====== Textauszug
Endlich in Rente, endlich kein Stress mehr, endlich der friedliche, beschauliche Lebensabend. Nein, sagen heute viele, nichts ist im Alter besser als eine Großstadt – zum Beispiel Berlin.

Von Katja Demirci

Als sie das erste Mal in der neuen Heimat aufwachte, lag sie nicht in ihrem Bett, sie saß im Zug. Der war gerade leise ruckelnd und aus Bonn einfahrend, im Ostbahnhof zum Stehen gekommen. Da stieß sie ein freundlicher Herr sanft an der Schulter: Entschuldigung, weiter geht’s nicht. Am Bahnhof Zoo hatte sie doch aussteigen wollen, nun war sie glatt zu weit gefahren. Zügig stand sie auf, nahm ihr Gepäck und trat auf den Bahnsteig.
============
====== Gegebene Angaben
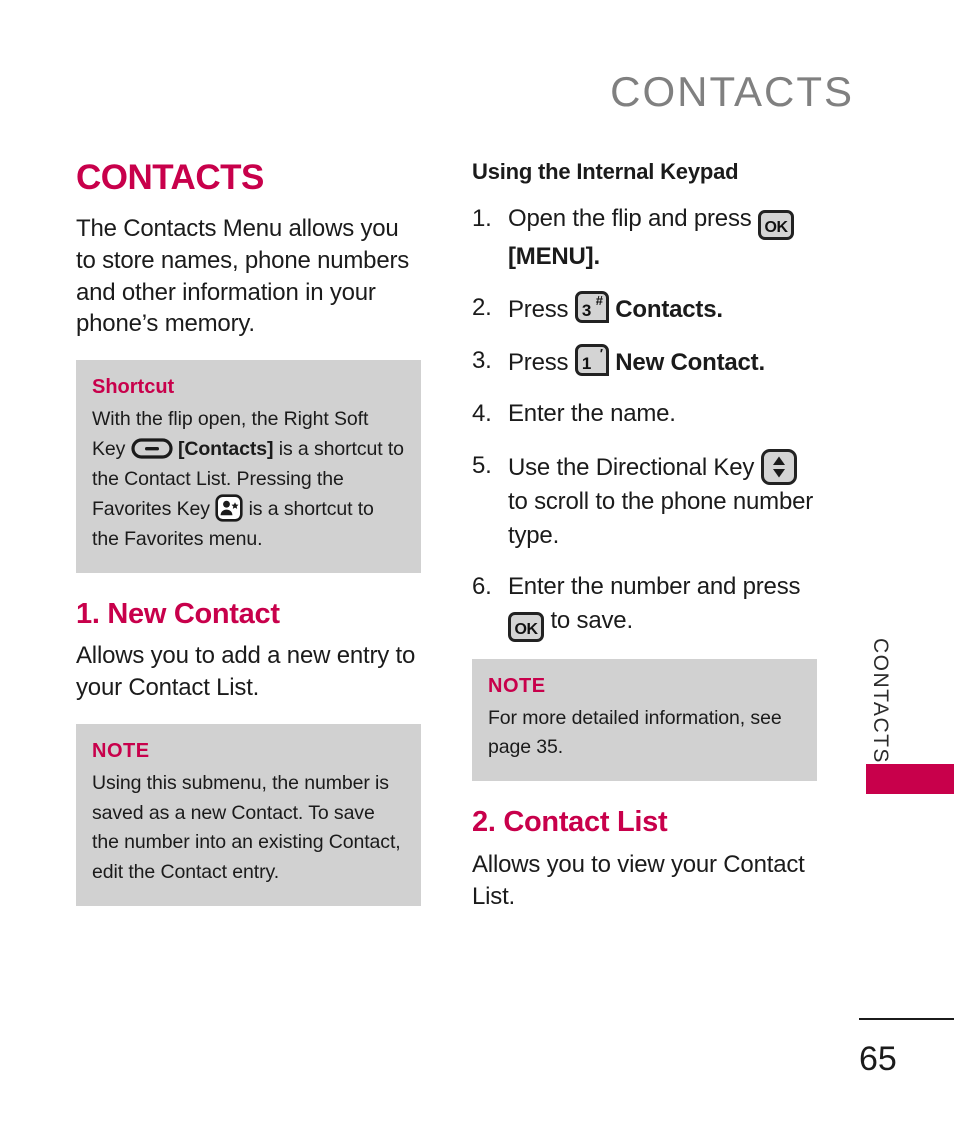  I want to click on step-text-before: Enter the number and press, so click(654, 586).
============
====== Gegebene Angaben
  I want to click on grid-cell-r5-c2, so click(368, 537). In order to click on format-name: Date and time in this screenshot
============
Ziel der Übung: Führe den Textauszug über den Ruhestand in Berlin nach seinem letzten Satz weiter. Die Auflistung hat mit dem Textauszug über den Ruhestand in Berlin nichts zu tun.

Lösung der Aufgabe:
Sie hatte sich also dazu entschlossen, nach Berlin zu ziehen. Und doch wurde sie noch wochenlang das Gefühl nicht los, sie müsste wieder Koffer packen, es handelte sich um nicht mehr als einen verlängerten Besuch. Vielleicht lag es an der Stadt, die ja ohnehin ein ständiges Ankommen ist. Mittlerweile hat sich das mit dem Gefühl des ewigen Reisens erledigt, denn etwa seit dem Zeitpunkt ihrer Pensionierung ist Brigitte Johanna Zündorf, Jahrgang 1939, endgültig Berlinerin.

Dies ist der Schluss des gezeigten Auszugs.